TWIN FALLS • Speaking against a backdrop of red velvet stage curtains at the College of Southern Idaho Fine Arts Center, Republican leaders reaffirmed support Friday for their party.
The afternoon pep rally offered a break from policy meetings at the Republican State Convention, taking place in Twin Falls through Saturday evening. On Friday morning, delegates broke into committees, voting on resolutions and platform changes to present to the full convention on Saturday.
At the general session, Republicans heard from outgoing Idaho Republican Party Chairman Norm Semanko, U.S. Sen. Jim Risch, first lady Lori Otter and Superintendent of Public Schools Tom Luna.
Convention Planning Committee Chairman Rusty Satterwhite spoke at the start of the meeting, welcoming the delegates to Twin Falls.
“The rest of the nation is going to look at Idaho to re-teach them what it means to be an American,” he said.
Risch got a standing ovation for his speech, which included a strong condemnation of out-of-control spending in Washington, D.C. At the end of the session, Otter and Luna gave a presentation defending Students Come First, the package of education reforms that is on the ballot for repeal this November.
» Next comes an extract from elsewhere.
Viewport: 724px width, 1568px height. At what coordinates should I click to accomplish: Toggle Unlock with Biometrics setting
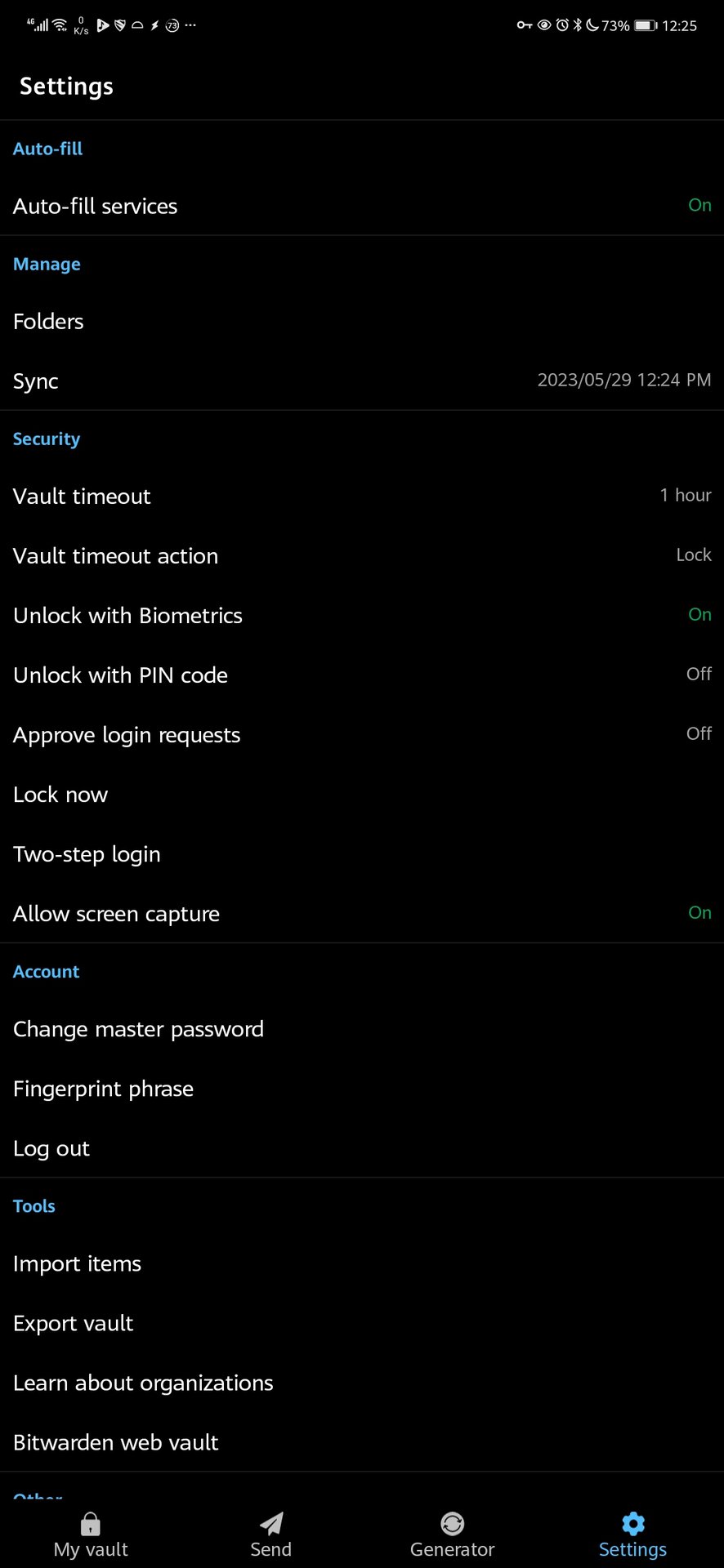click(x=362, y=615)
“Don’t let the union convince them that this is a war on teachers,” Luna said to applause.
The session came after a morning of meetings for the Platform, Rules, Resolutions and Credentials Committees. The Platform Committee considered changes to the party platform and voted on a final draft to present on Saturday.
Among the proposed platform discussions:
• Eliminating the so-called loyalty oath, which asked Republican candidates to acknowledge in writing that they’ve read the party platform and either sign off on their agreement or explain their disagreement. The cut was suggested in part because the party rules repeat the same requirement.
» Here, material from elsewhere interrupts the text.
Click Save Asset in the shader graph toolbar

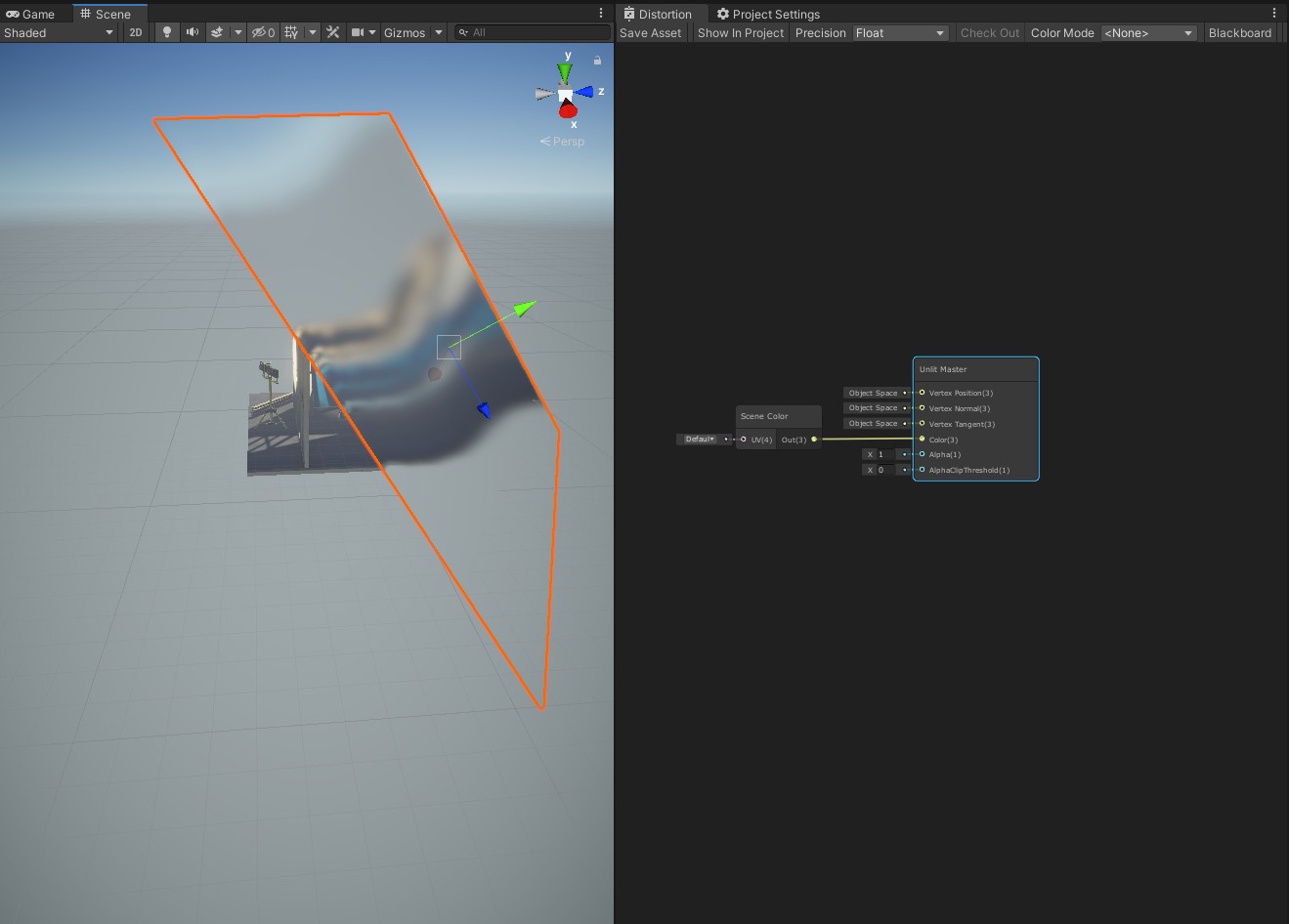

• Putting a greater emphasis on adoption in the plank on the party’s opposition to abortion. “Our feeling was ... that the best argument against abortion is the argument for adoption,” said delegate Brad Christensen.
• Removing the phrase “naturally born” in the definition of marriage as between one man and one woman.
• Keeping the sound money plank, which supports backing up U.S. currency with gold or silver, and support for the repeal of the 17th Amendment, which allows citizens to elect their U.S. senators instead of leaving the decision to the state senate.
The Resolutions Committee also met on Friday to consider 16 resolutions. Among their actions:
• Approving resolutions in support of the Mountain Home Air Force Base and Students Come First, and abolishing the Environmental Protection Agency and Department of Education.
• Voting down resolutions on Social Security Reform and opening up the recently closed Republican primary.
Friday’s votes aren’t the final say. On Saturday, all convention delegates vote on both the proposed platform and the approved resolutions.